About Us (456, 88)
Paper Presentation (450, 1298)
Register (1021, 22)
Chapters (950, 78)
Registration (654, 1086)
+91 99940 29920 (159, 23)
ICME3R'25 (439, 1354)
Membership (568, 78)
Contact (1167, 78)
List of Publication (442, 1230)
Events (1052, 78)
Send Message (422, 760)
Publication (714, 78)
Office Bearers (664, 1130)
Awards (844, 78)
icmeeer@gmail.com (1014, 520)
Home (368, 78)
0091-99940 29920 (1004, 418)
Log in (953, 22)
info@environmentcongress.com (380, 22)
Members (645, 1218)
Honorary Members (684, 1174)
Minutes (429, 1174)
________
● AIM OF THE EXERCISE:
Give back all of the data exactly, with every line intact.

● RESPONSE TO THE EXERCISE:
About Us (456, 88)
Paper Presentation (450, 1298)
Register (1021, 22)
Chapters (950, 78)
Registration (654, 1086)
+91 99940 29920 (159, 23)
ICME3R'25 (439, 1354)
Membership (568, 78)
Contact (1167, 78)
List of Publication (442, 1230)
Events (1052, 78)
Send Message (422, 760)
Publication (714, 78)
Office Bearers (664, 1130)
Awards (844, 78)
icmeeer@gmail.com (1014, 520)
Home (368, 78)
0091-99940 29920 (1004, 418)
Log in (953, 22)
info@environmentcongress.com (380, 22)
Members (645, 1218)
Honorary Members (684, 1174)
Minutes (429, 1174)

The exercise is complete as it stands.